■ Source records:
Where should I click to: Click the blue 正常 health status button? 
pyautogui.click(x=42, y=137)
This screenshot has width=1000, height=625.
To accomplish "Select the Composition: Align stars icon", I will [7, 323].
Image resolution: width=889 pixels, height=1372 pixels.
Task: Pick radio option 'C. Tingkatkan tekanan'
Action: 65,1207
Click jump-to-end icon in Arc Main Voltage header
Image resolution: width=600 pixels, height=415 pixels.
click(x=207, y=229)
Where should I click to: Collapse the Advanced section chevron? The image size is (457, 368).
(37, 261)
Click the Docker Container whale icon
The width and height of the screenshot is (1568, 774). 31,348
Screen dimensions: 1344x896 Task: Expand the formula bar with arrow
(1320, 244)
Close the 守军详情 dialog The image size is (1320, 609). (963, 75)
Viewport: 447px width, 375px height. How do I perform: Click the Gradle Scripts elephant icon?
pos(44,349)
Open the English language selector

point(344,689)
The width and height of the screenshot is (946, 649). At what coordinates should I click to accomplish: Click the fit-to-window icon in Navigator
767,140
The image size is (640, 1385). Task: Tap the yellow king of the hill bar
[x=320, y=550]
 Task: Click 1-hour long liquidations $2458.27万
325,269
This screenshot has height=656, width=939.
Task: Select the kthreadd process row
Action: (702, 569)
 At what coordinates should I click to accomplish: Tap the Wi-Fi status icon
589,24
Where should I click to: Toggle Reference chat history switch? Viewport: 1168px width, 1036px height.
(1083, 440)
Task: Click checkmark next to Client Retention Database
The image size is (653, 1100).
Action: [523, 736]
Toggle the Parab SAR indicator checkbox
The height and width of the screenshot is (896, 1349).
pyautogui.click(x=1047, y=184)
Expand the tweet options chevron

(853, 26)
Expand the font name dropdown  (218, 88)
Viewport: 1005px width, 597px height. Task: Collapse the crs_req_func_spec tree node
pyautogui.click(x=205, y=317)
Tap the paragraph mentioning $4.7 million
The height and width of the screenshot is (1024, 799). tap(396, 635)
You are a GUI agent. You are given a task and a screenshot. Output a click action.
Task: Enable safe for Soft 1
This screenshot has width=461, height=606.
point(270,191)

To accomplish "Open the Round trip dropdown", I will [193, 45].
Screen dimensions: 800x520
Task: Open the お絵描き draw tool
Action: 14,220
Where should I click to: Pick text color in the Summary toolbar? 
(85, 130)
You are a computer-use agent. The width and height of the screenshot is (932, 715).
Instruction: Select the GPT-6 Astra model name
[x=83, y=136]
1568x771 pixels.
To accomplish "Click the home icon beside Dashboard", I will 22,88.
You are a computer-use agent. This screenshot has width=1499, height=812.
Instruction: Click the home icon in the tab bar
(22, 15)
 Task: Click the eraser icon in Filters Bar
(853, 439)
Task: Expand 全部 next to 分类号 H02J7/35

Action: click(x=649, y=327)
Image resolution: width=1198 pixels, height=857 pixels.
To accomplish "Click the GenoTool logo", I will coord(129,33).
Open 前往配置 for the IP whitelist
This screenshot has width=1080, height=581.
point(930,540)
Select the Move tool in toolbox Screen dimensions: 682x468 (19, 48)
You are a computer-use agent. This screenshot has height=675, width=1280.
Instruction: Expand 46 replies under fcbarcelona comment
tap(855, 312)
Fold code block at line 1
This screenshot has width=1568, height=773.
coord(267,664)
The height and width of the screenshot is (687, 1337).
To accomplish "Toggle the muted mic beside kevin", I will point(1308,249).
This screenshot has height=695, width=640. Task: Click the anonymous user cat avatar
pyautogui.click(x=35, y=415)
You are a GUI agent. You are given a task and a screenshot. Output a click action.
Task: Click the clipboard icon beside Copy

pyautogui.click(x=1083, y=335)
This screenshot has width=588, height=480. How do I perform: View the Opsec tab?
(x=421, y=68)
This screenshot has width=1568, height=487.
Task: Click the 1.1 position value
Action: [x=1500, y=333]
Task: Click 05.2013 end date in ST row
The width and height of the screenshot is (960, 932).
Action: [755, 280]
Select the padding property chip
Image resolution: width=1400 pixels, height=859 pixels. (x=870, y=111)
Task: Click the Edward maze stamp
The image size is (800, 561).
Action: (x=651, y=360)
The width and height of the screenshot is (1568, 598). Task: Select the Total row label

■ What to work on:
The lines from the one with "The width and height of the screenshot is (960, 932)." through the end of the data above are to be set down exactly, with both boundary lines included and no other lines.

■ Solution below:
The width and height of the screenshot is (960, 932).
Action: [755, 280]
Select the padding property chip
Image resolution: width=1400 pixels, height=859 pixels. (x=870, y=111)
Task: Click the Edward maze stamp
The image size is (800, 561).
Action: (x=651, y=360)
The width and height of the screenshot is (1568, 598). Task: Select the Total row label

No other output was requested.